_Requirement:_ From the records below, output exactly the lines running from the line containing "Task: Delete the" through the line containing "Image resolution: width=847", and no others.

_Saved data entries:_
•••
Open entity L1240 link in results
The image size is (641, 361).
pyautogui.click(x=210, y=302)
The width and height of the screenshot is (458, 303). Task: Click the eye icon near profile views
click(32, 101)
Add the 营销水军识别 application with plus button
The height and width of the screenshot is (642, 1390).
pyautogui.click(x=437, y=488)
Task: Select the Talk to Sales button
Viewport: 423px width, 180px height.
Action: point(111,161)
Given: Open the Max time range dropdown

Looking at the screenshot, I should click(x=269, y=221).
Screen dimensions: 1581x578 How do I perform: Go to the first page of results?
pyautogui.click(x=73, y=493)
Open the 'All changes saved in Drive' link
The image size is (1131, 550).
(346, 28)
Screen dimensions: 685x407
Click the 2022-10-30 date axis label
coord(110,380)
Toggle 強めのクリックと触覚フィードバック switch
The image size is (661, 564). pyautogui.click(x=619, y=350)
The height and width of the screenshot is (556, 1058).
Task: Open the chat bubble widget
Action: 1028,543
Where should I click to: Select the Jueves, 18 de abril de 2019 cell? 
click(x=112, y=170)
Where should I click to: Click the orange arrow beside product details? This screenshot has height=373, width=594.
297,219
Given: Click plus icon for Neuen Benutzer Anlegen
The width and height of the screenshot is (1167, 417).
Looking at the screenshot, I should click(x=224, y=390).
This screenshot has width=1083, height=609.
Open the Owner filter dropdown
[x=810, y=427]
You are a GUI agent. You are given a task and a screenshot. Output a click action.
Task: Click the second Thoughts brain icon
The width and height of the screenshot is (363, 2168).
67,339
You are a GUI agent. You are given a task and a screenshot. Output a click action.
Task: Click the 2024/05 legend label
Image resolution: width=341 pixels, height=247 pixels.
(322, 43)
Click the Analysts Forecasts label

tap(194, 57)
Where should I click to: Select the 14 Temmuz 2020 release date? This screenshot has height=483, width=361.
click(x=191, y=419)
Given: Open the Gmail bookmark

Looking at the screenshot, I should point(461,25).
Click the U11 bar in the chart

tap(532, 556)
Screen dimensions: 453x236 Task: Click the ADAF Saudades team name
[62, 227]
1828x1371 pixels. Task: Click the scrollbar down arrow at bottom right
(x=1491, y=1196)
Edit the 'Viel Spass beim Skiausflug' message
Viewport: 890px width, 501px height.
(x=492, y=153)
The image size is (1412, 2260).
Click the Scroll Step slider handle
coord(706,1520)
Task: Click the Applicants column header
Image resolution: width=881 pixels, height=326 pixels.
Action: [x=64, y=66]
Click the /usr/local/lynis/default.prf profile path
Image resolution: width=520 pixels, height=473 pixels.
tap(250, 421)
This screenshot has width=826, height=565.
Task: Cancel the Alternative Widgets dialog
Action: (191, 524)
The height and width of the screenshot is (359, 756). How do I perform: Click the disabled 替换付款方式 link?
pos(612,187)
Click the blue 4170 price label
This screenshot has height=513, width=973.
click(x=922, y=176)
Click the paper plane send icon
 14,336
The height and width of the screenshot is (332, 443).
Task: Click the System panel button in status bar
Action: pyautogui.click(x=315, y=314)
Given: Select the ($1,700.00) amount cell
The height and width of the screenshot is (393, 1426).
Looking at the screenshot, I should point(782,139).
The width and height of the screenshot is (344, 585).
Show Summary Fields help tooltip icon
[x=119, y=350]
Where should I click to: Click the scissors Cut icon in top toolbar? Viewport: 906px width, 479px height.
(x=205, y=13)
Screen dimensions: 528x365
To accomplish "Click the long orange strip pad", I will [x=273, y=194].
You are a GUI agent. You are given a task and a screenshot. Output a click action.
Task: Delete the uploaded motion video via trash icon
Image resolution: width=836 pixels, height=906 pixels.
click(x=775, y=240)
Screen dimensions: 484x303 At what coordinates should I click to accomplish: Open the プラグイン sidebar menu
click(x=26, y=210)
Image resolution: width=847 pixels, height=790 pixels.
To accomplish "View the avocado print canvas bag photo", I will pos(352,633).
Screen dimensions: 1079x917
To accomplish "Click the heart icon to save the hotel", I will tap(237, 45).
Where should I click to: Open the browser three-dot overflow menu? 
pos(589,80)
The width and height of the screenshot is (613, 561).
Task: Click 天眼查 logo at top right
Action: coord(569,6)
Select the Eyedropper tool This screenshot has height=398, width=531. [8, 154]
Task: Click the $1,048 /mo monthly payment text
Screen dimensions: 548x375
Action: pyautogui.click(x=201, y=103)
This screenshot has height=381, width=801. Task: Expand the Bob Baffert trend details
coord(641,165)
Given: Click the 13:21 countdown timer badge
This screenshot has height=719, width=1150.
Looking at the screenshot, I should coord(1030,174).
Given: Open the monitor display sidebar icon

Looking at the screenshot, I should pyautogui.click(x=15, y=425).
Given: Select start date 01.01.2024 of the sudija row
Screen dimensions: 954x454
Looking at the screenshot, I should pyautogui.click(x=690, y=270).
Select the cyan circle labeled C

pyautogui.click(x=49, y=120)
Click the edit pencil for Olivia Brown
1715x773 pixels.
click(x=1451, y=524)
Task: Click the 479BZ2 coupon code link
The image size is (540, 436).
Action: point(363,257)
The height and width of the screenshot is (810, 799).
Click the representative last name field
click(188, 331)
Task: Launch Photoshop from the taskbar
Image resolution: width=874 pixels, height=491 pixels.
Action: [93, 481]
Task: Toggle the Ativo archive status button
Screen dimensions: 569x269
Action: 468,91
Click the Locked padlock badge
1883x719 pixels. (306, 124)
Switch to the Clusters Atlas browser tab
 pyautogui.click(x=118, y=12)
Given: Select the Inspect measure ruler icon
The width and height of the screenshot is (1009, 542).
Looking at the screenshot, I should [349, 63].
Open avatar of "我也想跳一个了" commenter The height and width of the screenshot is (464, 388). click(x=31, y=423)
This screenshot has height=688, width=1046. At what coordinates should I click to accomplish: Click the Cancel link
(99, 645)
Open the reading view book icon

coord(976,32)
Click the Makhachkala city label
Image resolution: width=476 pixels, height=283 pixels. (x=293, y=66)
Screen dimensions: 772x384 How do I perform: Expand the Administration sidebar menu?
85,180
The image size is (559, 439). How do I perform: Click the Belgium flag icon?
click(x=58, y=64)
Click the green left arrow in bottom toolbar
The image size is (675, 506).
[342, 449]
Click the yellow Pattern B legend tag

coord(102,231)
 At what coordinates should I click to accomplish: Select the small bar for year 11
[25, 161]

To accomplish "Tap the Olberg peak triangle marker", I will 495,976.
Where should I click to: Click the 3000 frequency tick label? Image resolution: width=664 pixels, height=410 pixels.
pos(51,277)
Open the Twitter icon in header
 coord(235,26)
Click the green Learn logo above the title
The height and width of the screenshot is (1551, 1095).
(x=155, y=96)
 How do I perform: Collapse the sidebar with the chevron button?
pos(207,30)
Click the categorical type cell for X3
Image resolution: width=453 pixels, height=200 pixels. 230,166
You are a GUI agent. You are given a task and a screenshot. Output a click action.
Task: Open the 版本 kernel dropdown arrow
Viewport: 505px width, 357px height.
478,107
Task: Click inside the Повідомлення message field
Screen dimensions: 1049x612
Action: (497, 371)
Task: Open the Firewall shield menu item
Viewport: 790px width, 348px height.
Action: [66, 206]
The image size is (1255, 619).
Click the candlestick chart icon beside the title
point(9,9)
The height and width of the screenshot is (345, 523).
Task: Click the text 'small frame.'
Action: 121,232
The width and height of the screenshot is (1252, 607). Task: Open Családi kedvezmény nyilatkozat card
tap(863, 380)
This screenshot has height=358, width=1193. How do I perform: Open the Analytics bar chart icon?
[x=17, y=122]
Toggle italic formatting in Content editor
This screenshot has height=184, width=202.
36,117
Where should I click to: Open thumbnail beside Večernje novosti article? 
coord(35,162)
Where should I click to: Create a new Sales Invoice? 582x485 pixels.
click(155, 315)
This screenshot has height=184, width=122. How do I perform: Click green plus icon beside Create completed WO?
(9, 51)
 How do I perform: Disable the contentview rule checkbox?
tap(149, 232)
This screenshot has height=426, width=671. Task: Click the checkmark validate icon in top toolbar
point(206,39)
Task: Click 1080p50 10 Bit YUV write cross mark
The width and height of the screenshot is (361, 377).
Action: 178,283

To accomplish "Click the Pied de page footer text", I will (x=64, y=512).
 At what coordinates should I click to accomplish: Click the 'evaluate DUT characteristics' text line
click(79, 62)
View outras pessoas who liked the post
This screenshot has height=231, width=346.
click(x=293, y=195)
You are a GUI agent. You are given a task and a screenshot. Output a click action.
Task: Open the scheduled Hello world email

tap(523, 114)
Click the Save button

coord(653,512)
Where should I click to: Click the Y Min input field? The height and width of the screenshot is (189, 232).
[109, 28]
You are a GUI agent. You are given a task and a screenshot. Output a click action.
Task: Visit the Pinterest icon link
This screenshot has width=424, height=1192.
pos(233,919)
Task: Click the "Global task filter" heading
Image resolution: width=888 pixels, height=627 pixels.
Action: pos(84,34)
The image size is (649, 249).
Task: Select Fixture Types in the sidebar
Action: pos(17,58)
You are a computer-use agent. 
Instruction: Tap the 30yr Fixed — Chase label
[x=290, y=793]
•••
_Written answer:_
Task: Delete the uploaded motion video via trash icon
Image resolution: width=836 pixels, height=906 pixels.
click(x=775, y=240)
Screen dimensions: 484x303 At what coordinates should I click to accomplish: Open the プラグイン sidebar menu
click(x=26, y=210)
Image resolution: width=847 pixels, height=790 pixels.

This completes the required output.